Artists Esad Ribic, Steve McNiven, Chris Samnee, Russell Dauterman, Alex Maleev, Ed McGuinness, Stuart Immonen, Wade Von Grawbadger, Pepe Larraz, Jim Cheung, Daniel Acuna, Greg Land, Jay Leisten, Mike Deodato Jr. and David Marquez (all colored by Matthew Wilson) comprise our “all-star lineup” on the visual side, but the same lack of inspiration that infects the script seems to have made the leap over to them, as well — it all looks fine, sure, but none of it is especially memorable.

Unfortunately, the same is true of the cliffhangers here — what’s in that mystery crate? Why, it’s an Infinity Gem . Yawn. And who does our unseen narrator turn out to be?

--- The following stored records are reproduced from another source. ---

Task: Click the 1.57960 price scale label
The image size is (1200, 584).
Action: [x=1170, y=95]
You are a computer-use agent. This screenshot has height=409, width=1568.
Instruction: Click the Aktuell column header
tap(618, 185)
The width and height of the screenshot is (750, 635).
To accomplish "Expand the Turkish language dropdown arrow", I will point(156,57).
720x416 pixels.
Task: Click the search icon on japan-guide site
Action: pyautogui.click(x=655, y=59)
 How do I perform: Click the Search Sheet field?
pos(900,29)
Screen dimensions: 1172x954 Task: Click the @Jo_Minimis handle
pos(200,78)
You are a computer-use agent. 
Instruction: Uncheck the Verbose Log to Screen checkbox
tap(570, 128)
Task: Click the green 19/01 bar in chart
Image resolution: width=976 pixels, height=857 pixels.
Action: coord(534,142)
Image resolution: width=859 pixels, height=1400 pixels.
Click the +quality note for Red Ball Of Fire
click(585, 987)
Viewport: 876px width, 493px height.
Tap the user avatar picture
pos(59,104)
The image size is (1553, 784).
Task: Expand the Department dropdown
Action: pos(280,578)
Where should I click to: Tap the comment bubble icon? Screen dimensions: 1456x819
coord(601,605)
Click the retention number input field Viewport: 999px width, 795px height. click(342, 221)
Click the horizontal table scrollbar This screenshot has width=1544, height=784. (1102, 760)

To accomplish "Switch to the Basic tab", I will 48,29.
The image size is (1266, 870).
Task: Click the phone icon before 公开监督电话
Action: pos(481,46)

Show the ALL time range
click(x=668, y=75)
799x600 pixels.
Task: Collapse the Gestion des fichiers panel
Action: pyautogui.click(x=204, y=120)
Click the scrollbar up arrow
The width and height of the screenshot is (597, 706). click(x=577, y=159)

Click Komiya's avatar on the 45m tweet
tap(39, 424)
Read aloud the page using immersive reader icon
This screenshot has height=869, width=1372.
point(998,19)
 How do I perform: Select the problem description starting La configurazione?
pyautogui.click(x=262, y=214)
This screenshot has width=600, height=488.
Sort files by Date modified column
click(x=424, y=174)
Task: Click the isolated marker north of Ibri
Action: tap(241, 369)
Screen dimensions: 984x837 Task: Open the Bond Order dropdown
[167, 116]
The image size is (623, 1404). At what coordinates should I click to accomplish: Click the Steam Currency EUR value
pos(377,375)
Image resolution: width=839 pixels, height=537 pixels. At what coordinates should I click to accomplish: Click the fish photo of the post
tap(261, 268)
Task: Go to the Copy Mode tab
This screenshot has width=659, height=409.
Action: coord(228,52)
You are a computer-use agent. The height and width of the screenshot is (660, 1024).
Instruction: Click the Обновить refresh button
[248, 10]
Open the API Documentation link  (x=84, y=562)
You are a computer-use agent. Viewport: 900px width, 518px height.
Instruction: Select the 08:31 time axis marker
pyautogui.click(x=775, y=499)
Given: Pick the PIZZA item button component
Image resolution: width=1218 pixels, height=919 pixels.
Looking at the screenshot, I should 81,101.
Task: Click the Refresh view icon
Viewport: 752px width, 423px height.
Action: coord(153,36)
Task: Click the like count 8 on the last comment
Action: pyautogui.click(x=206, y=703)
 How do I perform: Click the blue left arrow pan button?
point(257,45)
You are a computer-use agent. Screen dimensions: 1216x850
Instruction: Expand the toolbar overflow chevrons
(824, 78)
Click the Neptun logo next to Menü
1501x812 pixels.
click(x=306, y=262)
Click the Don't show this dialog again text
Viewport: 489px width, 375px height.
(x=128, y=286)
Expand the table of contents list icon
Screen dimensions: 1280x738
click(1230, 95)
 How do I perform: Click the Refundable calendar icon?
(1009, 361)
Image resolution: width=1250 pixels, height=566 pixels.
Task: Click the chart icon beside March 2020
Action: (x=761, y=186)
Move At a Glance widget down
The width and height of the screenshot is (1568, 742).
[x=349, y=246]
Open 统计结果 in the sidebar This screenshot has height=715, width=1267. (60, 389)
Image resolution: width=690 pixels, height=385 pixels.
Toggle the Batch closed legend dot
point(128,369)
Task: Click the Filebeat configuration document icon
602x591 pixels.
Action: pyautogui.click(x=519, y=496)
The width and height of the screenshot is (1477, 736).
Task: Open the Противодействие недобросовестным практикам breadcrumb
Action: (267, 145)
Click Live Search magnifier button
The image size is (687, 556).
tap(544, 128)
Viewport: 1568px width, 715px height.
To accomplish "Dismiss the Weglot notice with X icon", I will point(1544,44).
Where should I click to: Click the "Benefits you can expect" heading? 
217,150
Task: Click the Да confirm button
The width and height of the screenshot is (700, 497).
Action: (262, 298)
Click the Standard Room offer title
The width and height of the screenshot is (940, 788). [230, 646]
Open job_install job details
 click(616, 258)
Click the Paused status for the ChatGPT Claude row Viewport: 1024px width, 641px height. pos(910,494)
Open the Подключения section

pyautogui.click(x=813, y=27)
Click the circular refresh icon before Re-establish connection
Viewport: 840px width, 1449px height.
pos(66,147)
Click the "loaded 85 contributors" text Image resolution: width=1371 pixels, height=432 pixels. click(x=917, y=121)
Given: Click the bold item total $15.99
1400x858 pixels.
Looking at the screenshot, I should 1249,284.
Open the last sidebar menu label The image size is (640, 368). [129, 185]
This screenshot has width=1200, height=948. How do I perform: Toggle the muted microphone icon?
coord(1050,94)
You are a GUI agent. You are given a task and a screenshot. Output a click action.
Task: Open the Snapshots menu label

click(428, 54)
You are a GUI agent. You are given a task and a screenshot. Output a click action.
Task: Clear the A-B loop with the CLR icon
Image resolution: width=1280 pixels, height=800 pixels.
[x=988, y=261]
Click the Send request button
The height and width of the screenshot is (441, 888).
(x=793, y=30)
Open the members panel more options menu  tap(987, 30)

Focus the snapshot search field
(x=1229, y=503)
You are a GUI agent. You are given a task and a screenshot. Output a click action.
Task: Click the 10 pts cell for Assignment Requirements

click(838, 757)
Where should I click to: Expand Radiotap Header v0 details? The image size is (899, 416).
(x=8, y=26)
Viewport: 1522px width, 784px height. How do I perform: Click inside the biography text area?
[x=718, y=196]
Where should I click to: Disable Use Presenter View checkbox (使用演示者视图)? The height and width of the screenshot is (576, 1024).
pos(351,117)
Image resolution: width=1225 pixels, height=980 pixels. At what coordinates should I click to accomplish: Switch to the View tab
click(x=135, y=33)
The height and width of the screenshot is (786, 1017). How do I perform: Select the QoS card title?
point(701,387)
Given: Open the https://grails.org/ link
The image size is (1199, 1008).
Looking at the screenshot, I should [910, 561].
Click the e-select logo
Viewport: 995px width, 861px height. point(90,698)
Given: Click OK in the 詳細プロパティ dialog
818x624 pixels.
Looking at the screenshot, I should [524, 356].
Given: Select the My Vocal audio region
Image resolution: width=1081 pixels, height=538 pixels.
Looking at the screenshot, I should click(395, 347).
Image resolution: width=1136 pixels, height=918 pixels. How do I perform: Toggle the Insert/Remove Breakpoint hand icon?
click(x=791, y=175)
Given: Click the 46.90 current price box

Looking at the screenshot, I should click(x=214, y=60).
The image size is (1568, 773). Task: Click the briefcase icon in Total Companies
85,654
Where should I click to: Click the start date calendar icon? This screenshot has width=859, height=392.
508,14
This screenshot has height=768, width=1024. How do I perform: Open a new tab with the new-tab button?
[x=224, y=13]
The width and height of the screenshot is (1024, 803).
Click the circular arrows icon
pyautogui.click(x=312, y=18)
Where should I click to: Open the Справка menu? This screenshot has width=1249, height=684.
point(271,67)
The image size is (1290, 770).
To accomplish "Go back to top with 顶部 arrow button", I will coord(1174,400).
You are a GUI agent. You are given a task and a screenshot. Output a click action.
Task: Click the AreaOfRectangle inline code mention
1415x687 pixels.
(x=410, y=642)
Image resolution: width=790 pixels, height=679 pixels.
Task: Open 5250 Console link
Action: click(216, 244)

Why, it’s Valeria Richards, seen traipsing around the universe with her brother, Franklin. Double yawn. And that’s Marvel Legacy #1 in a nutshell.

A less-than-bold prediction before we close this out, then : Marvel’s highly-publicized vow that they’re taking “at least” an 18-month break from cross-over “events” is going to turn out to be bullshit. The Celestials thing, the Infinity Gem thing, the search for Reed and Sue Richards — one, more, or all of these are going to suck everything into their orbit the minute sales begin to lag again (assuming they even get a “bounce” from this).  My money’s on any Infinity Gem-centric story, because let’s face it — every time one of these things shows up, a cross-over is never far behind. Those other sub-plots probably won’t prove to be “red herrings,” but they’ll most likely be “localized” into just a few titles. Now, assuming this proves to be an accurate Criswell imitation on my part, that means —

Nothing. Has. Changed. Here. Okay, bringing back the FF and the “real” Logan seems to be a signal that Marvel is ready to integrate Fox-owned cinematic properties back into their printed-page universe, but seriously — that’s my only “take-away” here, and I went into this thing more or less expecting disappointment . In fact, it honestly felt like the entire comics world was resigned to defeat in regards to Marvel Legacy going in, and rumors (possibly originating from Marvel itself) have already begun to circulate  that this whole damn thing is just a “stalking horse” for another, bigger re-launch that’s in the planning stages for late 2018.

Normally, of course, I’d be rolling my eyes at this point, and for good reason. We’ve all been down this road way too many times. But in this case, I actually hope the scuttlebutt is true — I freely admit to not being much of a Marvel fan, but without a healthy, robust, and popular Marvel Comics, your local shop and mine are probably finished. We may not like Marvel, but our retailers need them — and if there’s not a second, and better, re-boot in the works at the back end of Legacy, then the days of this publisher, and of the store owners who rely on them, are probably numbered.